> [Items]:
--------

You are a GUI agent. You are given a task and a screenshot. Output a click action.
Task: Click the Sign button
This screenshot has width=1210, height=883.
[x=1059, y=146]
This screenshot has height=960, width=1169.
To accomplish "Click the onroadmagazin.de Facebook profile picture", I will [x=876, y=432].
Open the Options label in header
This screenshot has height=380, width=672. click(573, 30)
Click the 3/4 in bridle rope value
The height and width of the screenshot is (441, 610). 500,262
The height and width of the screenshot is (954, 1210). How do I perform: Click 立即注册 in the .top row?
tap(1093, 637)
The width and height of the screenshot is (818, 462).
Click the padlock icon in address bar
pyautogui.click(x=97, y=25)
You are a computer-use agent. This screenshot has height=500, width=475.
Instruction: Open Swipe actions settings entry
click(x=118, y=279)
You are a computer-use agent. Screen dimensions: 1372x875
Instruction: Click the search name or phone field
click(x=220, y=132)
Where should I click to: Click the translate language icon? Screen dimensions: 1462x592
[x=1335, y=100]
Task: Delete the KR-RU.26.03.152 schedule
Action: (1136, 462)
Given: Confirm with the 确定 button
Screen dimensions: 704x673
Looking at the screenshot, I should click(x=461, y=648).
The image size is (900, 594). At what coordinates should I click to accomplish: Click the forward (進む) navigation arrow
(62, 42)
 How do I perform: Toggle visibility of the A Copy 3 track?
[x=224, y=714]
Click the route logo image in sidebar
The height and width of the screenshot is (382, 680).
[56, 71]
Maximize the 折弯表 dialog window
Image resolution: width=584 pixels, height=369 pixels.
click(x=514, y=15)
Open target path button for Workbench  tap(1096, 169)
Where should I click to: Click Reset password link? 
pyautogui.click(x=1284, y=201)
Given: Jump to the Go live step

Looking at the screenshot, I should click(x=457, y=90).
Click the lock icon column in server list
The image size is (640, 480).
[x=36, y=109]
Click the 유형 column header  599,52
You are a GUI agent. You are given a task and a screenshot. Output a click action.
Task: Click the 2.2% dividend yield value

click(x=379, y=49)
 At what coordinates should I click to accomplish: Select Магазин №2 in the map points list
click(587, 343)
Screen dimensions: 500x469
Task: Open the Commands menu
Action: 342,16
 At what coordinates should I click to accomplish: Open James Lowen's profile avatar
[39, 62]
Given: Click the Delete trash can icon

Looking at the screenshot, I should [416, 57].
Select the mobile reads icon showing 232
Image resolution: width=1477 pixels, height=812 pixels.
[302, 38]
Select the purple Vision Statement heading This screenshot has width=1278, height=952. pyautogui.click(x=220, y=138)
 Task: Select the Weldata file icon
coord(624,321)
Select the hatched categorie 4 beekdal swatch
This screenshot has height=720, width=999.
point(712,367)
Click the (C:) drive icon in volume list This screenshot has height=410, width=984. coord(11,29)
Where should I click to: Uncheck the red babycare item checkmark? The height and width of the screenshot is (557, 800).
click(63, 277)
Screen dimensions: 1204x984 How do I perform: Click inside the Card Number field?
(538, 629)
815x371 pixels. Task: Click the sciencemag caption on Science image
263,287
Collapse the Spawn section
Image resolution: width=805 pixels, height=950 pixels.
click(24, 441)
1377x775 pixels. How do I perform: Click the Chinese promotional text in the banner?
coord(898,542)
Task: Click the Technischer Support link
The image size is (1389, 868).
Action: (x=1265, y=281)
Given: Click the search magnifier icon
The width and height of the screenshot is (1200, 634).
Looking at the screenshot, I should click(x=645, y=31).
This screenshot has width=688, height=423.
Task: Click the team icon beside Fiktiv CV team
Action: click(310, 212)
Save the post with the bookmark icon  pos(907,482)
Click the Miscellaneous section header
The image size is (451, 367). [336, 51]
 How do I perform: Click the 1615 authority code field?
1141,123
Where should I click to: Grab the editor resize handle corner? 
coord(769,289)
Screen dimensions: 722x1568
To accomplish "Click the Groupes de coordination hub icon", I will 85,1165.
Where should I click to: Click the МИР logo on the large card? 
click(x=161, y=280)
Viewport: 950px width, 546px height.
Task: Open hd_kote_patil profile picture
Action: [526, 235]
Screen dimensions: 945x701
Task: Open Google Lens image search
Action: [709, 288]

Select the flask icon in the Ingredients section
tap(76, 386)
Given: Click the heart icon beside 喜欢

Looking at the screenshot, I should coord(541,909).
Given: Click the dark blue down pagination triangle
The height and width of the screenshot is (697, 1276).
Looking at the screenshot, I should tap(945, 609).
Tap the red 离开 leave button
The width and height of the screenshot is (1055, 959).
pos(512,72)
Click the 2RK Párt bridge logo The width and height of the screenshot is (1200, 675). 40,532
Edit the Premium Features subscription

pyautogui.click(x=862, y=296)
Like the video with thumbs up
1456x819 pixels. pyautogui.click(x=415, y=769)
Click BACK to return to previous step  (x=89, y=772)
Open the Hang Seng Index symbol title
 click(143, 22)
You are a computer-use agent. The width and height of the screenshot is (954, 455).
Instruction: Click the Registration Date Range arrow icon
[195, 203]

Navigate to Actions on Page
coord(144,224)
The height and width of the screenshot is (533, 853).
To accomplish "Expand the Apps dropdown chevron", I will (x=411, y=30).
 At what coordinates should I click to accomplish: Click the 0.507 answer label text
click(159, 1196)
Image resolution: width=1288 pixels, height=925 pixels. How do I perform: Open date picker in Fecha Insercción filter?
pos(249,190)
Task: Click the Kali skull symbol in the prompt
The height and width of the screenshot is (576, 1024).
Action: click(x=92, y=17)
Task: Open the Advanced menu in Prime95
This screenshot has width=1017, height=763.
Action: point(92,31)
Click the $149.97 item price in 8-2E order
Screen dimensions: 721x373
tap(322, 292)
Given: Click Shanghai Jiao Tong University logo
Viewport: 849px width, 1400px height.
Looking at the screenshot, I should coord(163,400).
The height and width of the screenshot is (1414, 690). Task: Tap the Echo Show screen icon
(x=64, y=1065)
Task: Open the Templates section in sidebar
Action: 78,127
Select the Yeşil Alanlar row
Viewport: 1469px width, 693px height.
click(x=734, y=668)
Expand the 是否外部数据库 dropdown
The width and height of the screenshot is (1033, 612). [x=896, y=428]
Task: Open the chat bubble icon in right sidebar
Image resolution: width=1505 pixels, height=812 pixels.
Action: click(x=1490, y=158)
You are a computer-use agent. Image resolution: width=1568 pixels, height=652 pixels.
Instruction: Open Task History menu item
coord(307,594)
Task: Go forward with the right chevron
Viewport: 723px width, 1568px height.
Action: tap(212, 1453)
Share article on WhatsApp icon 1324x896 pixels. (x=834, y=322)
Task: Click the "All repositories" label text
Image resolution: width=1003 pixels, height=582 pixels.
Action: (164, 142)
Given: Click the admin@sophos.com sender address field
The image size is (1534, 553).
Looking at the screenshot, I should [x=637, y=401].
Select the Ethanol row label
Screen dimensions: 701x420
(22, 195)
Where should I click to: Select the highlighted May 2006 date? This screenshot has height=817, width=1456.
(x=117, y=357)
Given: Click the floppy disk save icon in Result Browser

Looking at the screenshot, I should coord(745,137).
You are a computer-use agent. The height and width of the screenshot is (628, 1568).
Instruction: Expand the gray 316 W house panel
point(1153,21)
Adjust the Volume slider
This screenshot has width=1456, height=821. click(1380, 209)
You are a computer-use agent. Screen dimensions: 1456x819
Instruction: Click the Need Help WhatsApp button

--------

> [Stated goal]: Return all of the items above word for word, keeping every line as it is.

> [Final result]:
You are a GUI agent. You are given a task and a screenshot. Output a click action.
Task: Click the Sign button
This screenshot has width=1210, height=883.
[x=1059, y=146]
This screenshot has height=960, width=1169.
To accomplish "Click the onroadmagazin.de Facebook profile picture", I will [x=876, y=432].
Open the Options label in header
This screenshot has height=380, width=672. click(573, 30)
Click the 3/4 in bridle rope value
The height and width of the screenshot is (441, 610). 500,262
The height and width of the screenshot is (954, 1210). How do I perform: Click 立即注册 in the .top row?
tap(1093, 637)
The width and height of the screenshot is (818, 462).
Click the padlock icon in address bar
pyautogui.click(x=97, y=25)
You are a computer-use agent. This screenshot has height=500, width=475.
Instruction: Open Swipe actions settings entry
click(x=118, y=279)
You are a computer-use agent. Screen dimensions: 1372x875
Instruction: Click the search name or phone field
click(x=220, y=132)
Where should I click to: Click the translate language icon? Screen dimensions: 1462x592
[x=1335, y=100]
Task: Delete the KR-RU.26.03.152 schedule
Action: (1136, 462)
Given: Confirm with the 确定 button
Screen dimensions: 704x673
Looking at the screenshot, I should click(x=461, y=648).
The image size is (900, 594). At what coordinates should I click to accomplish: Click the forward (進む) navigation arrow
(62, 42)
 How do I perform: Toggle visibility of the A Copy 3 track?
[x=224, y=714]
Click the route logo image in sidebar
The height and width of the screenshot is (382, 680).
[56, 71]
Maximize the 折弯表 dialog window
Image resolution: width=584 pixels, height=369 pixels.
click(x=514, y=15)
Open target path button for Workbench  tap(1096, 169)
Where should I click to: Click Reset password link? 
pyautogui.click(x=1284, y=201)
Given: Jump to the Go live step

Looking at the screenshot, I should click(x=457, y=90).
Click the lock icon column in server list
The image size is (640, 480).
[x=36, y=109]
Click the 유형 column header  599,52
You are a GUI agent. You are given a task and a screenshot. Output a click action.
Task: Click the 2.2% dividend yield value

click(x=379, y=49)
 At what coordinates should I click to accomplish: Select Магазин №2 in the map points list
click(587, 343)
Screen dimensions: 500x469
Task: Open the Commands menu
Action: 342,16
 At what coordinates should I click to accomplish: Open James Lowen's profile avatar
[39, 62]
Given: Click the Delete trash can icon

Looking at the screenshot, I should [416, 57].
Select the mobile reads icon showing 232
Image resolution: width=1477 pixels, height=812 pixels.
[302, 38]
Select the purple Vision Statement heading This screenshot has width=1278, height=952. pyautogui.click(x=220, y=138)
 Task: Select the Weldata file icon
coord(624,321)
Select the hatched categorie 4 beekdal swatch
This screenshot has height=720, width=999.
point(712,367)
Click the (C:) drive icon in volume list This screenshot has height=410, width=984. coord(11,29)
Where should I click to: Uncheck the red babycare item checkmark? The height and width of the screenshot is (557, 800).
click(63, 277)
Screen dimensions: 1204x984 How do I perform: Click inside the Card Number field?
(538, 629)
815x371 pixels. Task: Click the sciencemag caption on Science image
263,287
Collapse the Spawn section
Image resolution: width=805 pixels, height=950 pixels.
click(24, 441)
1377x775 pixels. How do I perform: Click the Chinese promotional text in the banner?
coord(898,542)
Task: Click the Technischer Support link
The image size is (1389, 868).
Action: (x=1265, y=281)
Given: Click the search magnifier icon
The width and height of the screenshot is (1200, 634).
Looking at the screenshot, I should click(x=645, y=31).
This screenshot has width=688, height=423.
Task: Click the team icon beside Fiktiv CV team
Action: click(310, 212)
Save the post with the bookmark icon  pos(907,482)
Click the Miscellaneous section header
The image size is (451, 367). [336, 51]
 How do I perform: Click the 1615 authority code field?
1141,123
Where should I click to: Grab the editor resize handle corner? 
coord(769,289)
Screen dimensions: 722x1568
To accomplish "Click the Groupes de coordination hub icon", I will 85,1165.
Where should I click to: Click the МИР logo on the large card? 
click(x=161, y=280)
Viewport: 950px width, 546px height.
Task: Open hd_kote_patil profile picture
Action: [526, 235]
Screen dimensions: 945x701
Task: Open Google Lens image search
Action: [709, 288]

Select the flask icon in the Ingredients section
tap(76, 386)
Given: Click the heart icon beside 喜欢

Looking at the screenshot, I should coord(541,909).
Given: Click the dark blue down pagination triangle
The height and width of the screenshot is (697, 1276).
Looking at the screenshot, I should tap(945, 609).
Tap the red 离开 leave button
The width and height of the screenshot is (1055, 959).
pos(512,72)
Click the 2RK Párt bridge logo The width and height of the screenshot is (1200, 675). 40,532
Edit the Premium Features subscription

pyautogui.click(x=862, y=296)
Like the video with thumbs up
1456x819 pixels. pyautogui.click(x=415, y=769)
Click BACK to return to previous step  (x=89, y=772)
Open the Hang Seng Index symbol title
 click(143, 22)
You are a computer-use agent. The width and height of the screenshot is (954, 455).
Instruction: Click the Registration Date Range arrow icon
[195, 203]

Navigate to Actions on Page
coord(144,224)
The height and width of the screenshot is (533, 853).
To accomplish "Expand the Apps dropdown chevron", I will (x=411, y=30).
 At what coordinates should I click to accomplish: Click the 0.507 answer label text
click(159, 1196)
Image resolution: width=1288 pixels, height=925 pixels. How do I perform: Open date picker in Fecha Insercción filter?
pos(249,190)
Task: Click the Kali skull symbol in the prompt
The height and width of the screenshot is (576, 1024).
Action: click(x=92, y=17)
Task: Open the Advanced menu in Prime95
This screenshot has width=1017, height=763.
Action: point(92,31)
Click the $149.97 item price in 8-2E order
Screen dimensions: 721x373
tap(322, 292)
Given: Click Shanghai Jiao Tong University logo
Viewport: 849px width, 1400px height.
Looking at the screenshot, I should coord(163,400).
The height and width of the screenshot is (1414, 690). Task: Tap the Echo Show screen icon
(x=64, y=1065)
Task: Open the Templates section in sidebar
Action: 78,127
Select the Yeşil Alanlar row
Viewport: 1469px width, 693px height.
click(x=734, y=668)
Expand the 是否外部数据库 dropdown
The width and height of the screenshot is (1033, 612). [x=896, y=428]
Task: Open the chat bubble icon in right sidebar
Image resolution: width=1505 pixels, height=812 pixels.
Action: click(x=1490, y=158)
You are a computer-use agent. Image resolution: width=1568 pixels, height=652 pixels.
Instruction: Open Task History menu item
coord(307,594)
Task: Go forward with the right chevron
Viewport: 723px width, 1568px height.
Action: tap(212, 1453)
Share article on WhatsApp icon 1324x896 pixels. (x=834, y=322)
Task: Click the "All repositories" label text
Image resolution: width=1003 pixels, height=582 pixels.
Action: (164, 142)
Given: Click the admin@sophos.com sender address field
The image size is (1534, 553).
Looking at the screenshot, I should [x=637, y=401].
Select the Ethanol row label
Screen dimensions: 701x420
(22, 195)
Where should I click to: Select the highlighted May 2006 date? This screenshot has height=817, width=1456.
(x=117, y=357)
Given: Click the floppy disk save icon in Result Browser

Looking at the screenshot, I should coord(745,137).
You are a computer-use agent. The height and width of the screenshot is (628, 1568).
Instruction: Expand the gray 316 W house panel
point(1153,21)
Adjust the Volume slider
This screenshot has width=1456, height=821. click(1380, 209)
You are a computer-use agent. Screen dimensions: 1456x819
Instruction: Click the Need Help WhatsApp button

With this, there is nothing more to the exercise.